Jack Garratt at The Olympia, Dublin, 30th March 2016

Pinstriped lights and pure delight. Jack Garratt raises his arms in triumph, a be-hatted silhouette against blue neon spotlights, and the zealous crowd surges forward to the feet of their messiah. “AHAHA! I fucking love this country, you guys are incredible” – and the bass drops, throbbing through the ribs of revelers come to worship at the high altar of The Olympia.

Critically, Garratt is stuck between the proverbial rock and hard place. Lauded by the mainstream press, in recent months he’s picked up both the BBC Sound of 2016, and 2016 Brits Critics Choice awards. Yet there are also those who label him ‘bland’, dismissing his music as name drop beats for the Urban Outfitters, try-hard cool gang. Either way, tonight’s gig isn’t about proving a point. From the opening ticking guitar of ‘Water’ through to the ecstatic skip hop of Worry, Garratt is here for the crowd, and here for a party.

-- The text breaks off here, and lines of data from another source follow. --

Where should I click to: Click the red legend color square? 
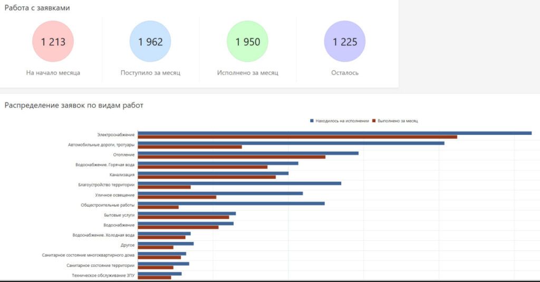pos(374,121)
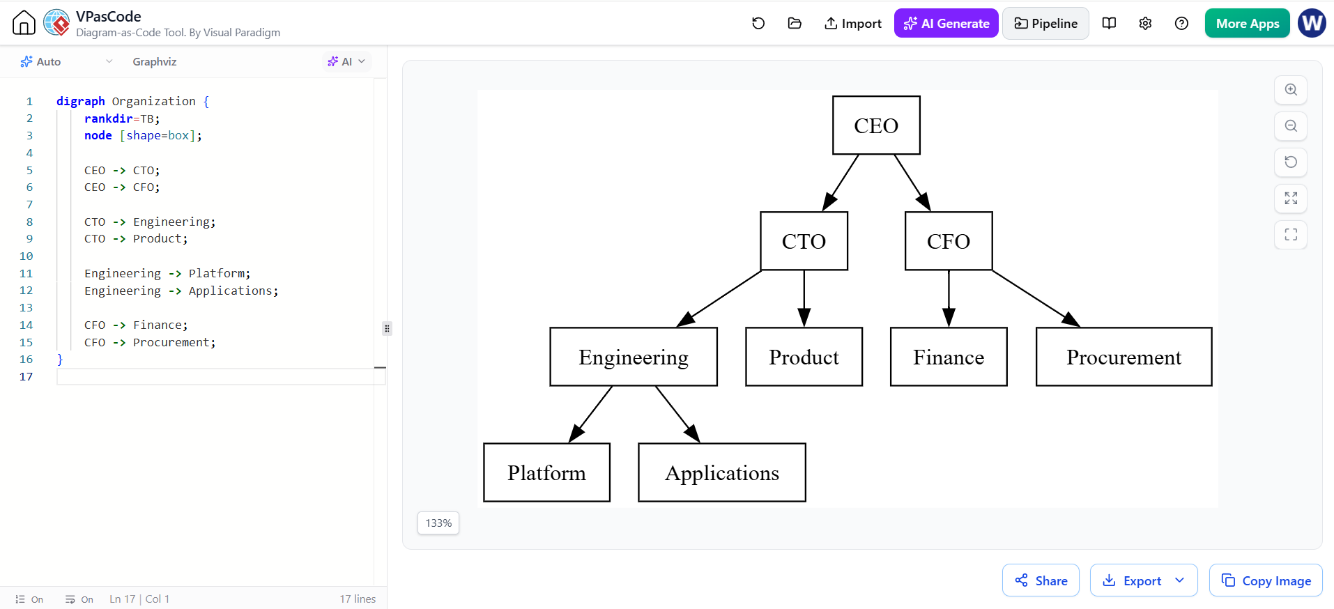The image size is (1334, 609).
Task: Reset the diagram view rotation icon
Action: [x=1291, y=162]
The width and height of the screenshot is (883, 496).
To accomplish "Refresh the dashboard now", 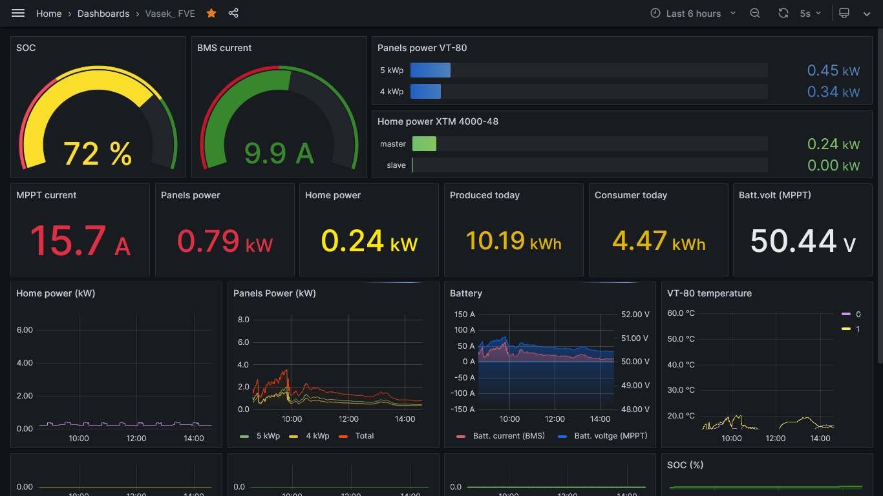I will tap(783, 13).
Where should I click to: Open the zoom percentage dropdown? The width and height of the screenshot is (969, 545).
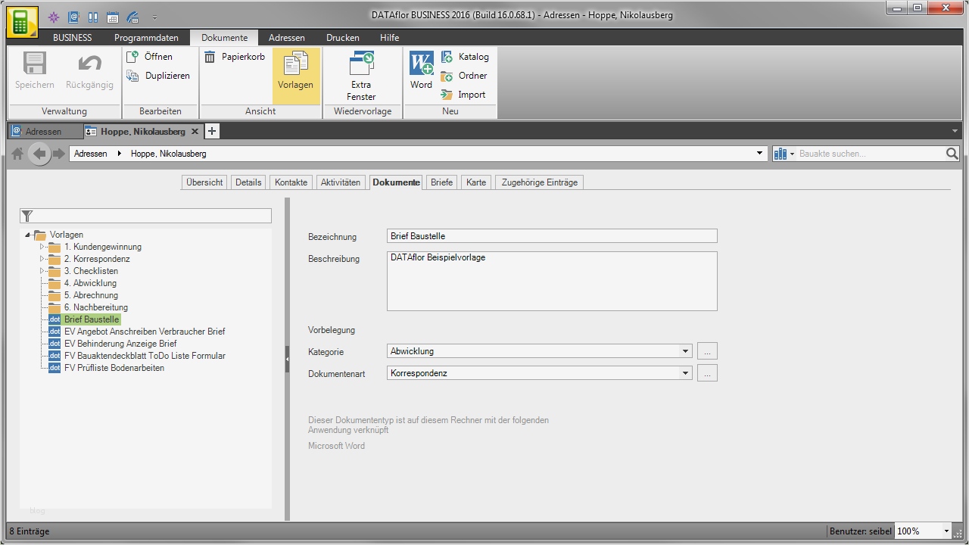(x=946, y=531)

On stage he cuts a lonely figure, ensconced in a hemisphere of drumkit, guitar, leads and mysterious boxes which emit squiggling Martian bleeps. Like a maniacal loop-pedal wizard, he leaps between it all with decisive triangular movements, perfectly executed. For Dublin, he’s added an extra layer of complexity – it’s the first time he’s performed the drum solo which precedes Breathe Life, beseeching the crowd to “Be extra specially nice..I’m doing like seven things at once”. There’s no need for pleas though – breaks between (and during) songs are liberally peppered with the audience’s amorous shouts. If Garratt has ever harboured paternal desires, he’s now got plenty of willing helpers.

Indeed, he’s so engaging that the whole thing feels like a Jack/Dub love-in. Garratt grins in warm disbelief as the crowd sing the entirety of the anthemic Weathered, his role reduced to that of backing instrumentalist. Roars of approval greet his self-deprecatory introduction to Far Cry – “My favourite track from this thing I did recently…which was my album called ‘Phase’”, followed by a slide into a Craig David/Justin Timberlake mashup. It’s deliberately vintage ’90s cool, recrafted to fit the Garratt musical mould (sudden stops, bass drops and unwinding synths) but who cares, we want to dance.

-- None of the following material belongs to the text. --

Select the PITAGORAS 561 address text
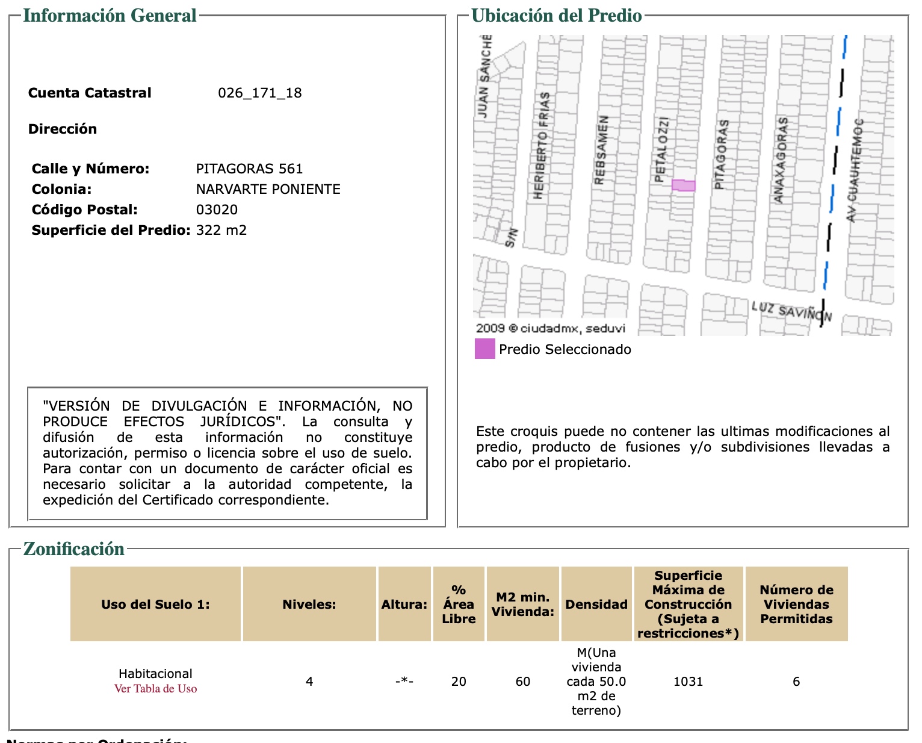Viewport: 922px width, 743px height. 249,169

Therefore, the only real low point comes with the misjudged sensitivity of Surprise Yourself. It’s not what we need right now – the lyrics are straight out of Instagram, tumbling over with dogged aspiration and an unerring quest for self-improvement; plus it’s just too quiet. Garratt’s tortured falsetto imploring us to “Take a pen and write this down/ Draw something that can’t be found” fails to conquer the general sniggering and shouts of “G’WAN THE GINGERS”. Garratt himself seems breezily unfazed by this (clearly we just don’t ‘get’ the unfathomable depths of his inner emotional torment), and cheerily returns to form, closing out the set with the leaping crowd pleaser Worry.

There’s no encore, and that feels right. Garratt’s set is a neatly parceled experience – each song catchy whilst it’s there, yet individually immediately forgettable. The lasting impression is of a consummate showman whose live performance surpasses his album. It is exactly as it should be; the audience spat out from the belly of The Olympia into the streetlight grime of Dame Street, left with a blurred hangover of falsetto and thudding bass. Cheers Jack; seems that Ireland loves you too.